= This England: The Histories =

This England: The Histories was a season of Shakespeare's history plays staged by the Royal Shakespeare Company in 2000–2001. The company staged both of Shakespeare's tetralogies of history plays so that audiences could see all eight plays over several days. The plays staged were: Richard II, Henry IV, Part 1, Henry IV, Part 2, Henry V, Henry VI, Part 1, Henry VI, Part 2, Henry VI, Part 3, and Richard III.

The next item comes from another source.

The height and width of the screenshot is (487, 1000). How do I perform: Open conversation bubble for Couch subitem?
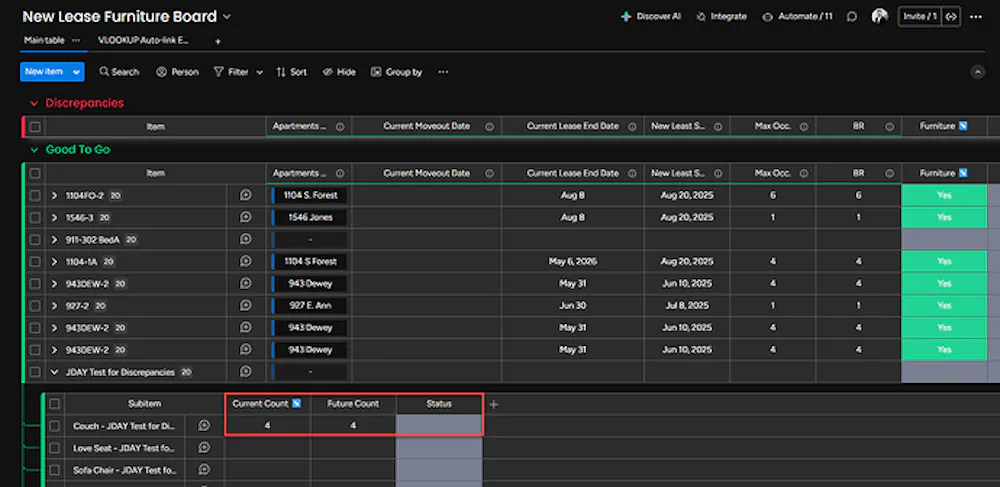(204, 426)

Previously, the RSC had offered seasons in which one of the tetralogies had been staged at the RSC, such as The Wars of the Roses (the Henry VI plays adapted by John Barton), or The Plantagenets (the Henry VI plays directed by Adrian Noble). However, staging all eight plays in sequence was such a mammoth task that it had never been attempted. The RSC solved the problem by maintaining the same actors in the same role, but giving different plays to different directors. The directors often interpreted the plays and characters in very different ways; some productions were in medieval dress, others in modern dress, for example.

==The cast==

- Samuel West played King Richard II
- David Troughton played Henry Bolingbroke, later King Henry IV
- William Houston played Prince Hal, later King Henry V
- Adam Levy played Hotspur (Henry Percy)
- Desmond Barrit played Falstaff
- David Oyelowo played King Henry VI of England (the first black actor to play an English king for the RSC)
- Fiona Bell played Margaret of Anjou
- Aidan McArdle played Richard Gloucester, later King Richard III

==The stagings==

- Steven Pimlott directed Richard II in modern dress on a bare white stage in The Other Place
- Michael Attenborough directed the Henry IV plays in medieval dress in a simple set in the Swan Theatre
- Edward Hall directed Henry V in the Royal Shakespeare Theatre in modern dress
- Michael Boyd directed the Henry VI plays and Richard III in the Swan Theatre in a dreamlike medieval setting.

==Revival==
The Henry VI productions were revived from 7 July 2006 (and from January 2007, Richard III) in the RSC's new Courtyard Theatre, as part of the Complete Works festival and also as the first part of an unprecedented 2-year ensemble project to show all the history plays with one set of actors. Most of the original cast (except Oyelowo, McArdle and one or two others) remained the same, though few played the same part(s) as in the original production. The part of Henry VI, however, was still played by a black actor, this time Chuk Iwuji.